Stored dataset items

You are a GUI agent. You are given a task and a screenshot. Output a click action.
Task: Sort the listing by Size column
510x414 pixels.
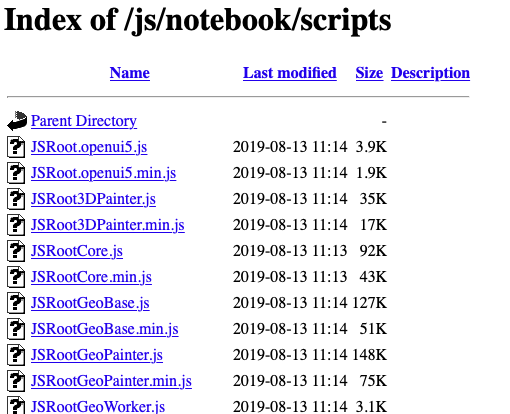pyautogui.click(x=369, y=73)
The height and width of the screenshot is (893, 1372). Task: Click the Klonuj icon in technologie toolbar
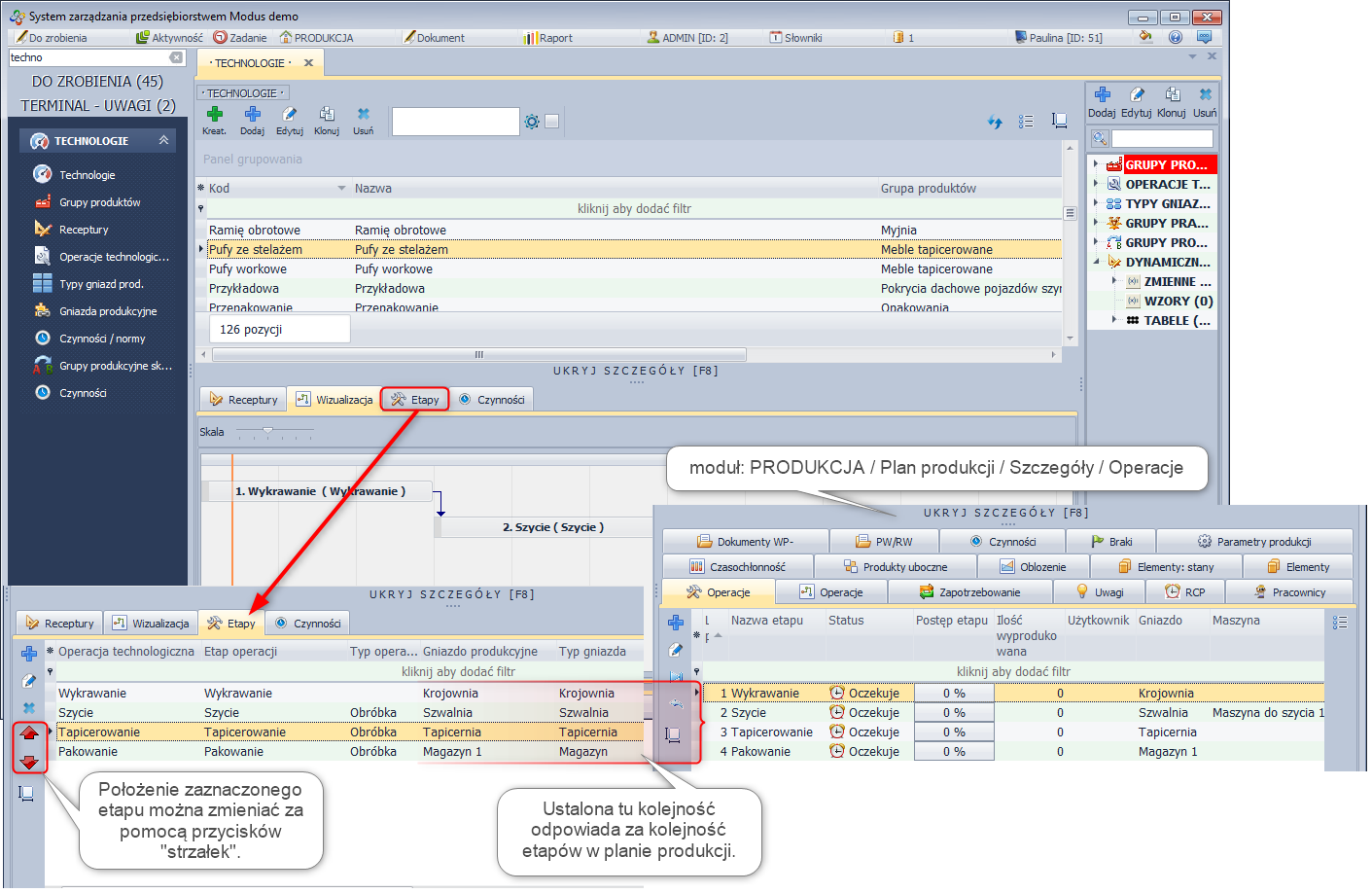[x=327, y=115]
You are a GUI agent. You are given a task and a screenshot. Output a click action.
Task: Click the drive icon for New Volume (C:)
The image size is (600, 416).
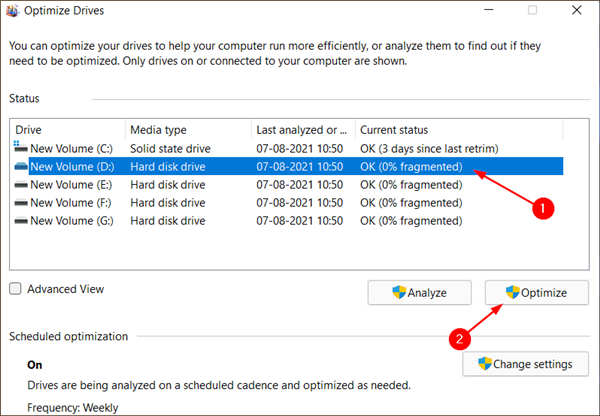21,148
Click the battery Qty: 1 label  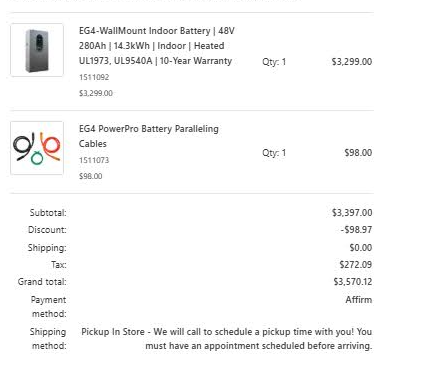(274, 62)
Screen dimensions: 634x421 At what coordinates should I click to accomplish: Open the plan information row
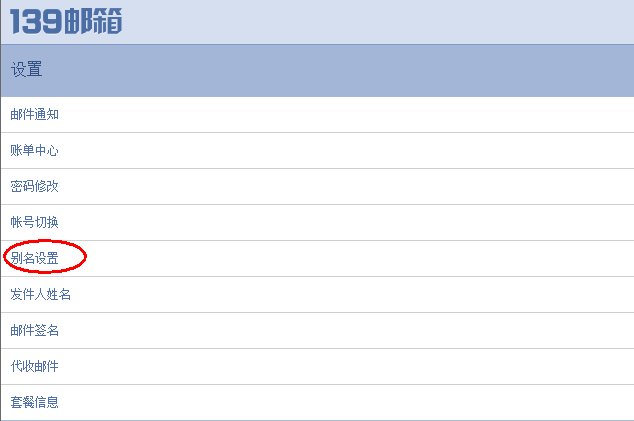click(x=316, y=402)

YOUR OBJECTIVE ▸ Nothing but an exact copy is needed, covering the lines from the line with "Screen dimensions: 634x421" through the last line of the entries, pictures excluded.

EXERCISE OUTPUT ▸
Screen dimensions: 634x421 At what coordinates should I click to accomplish: Open the plan information row
click(x=316, y=402)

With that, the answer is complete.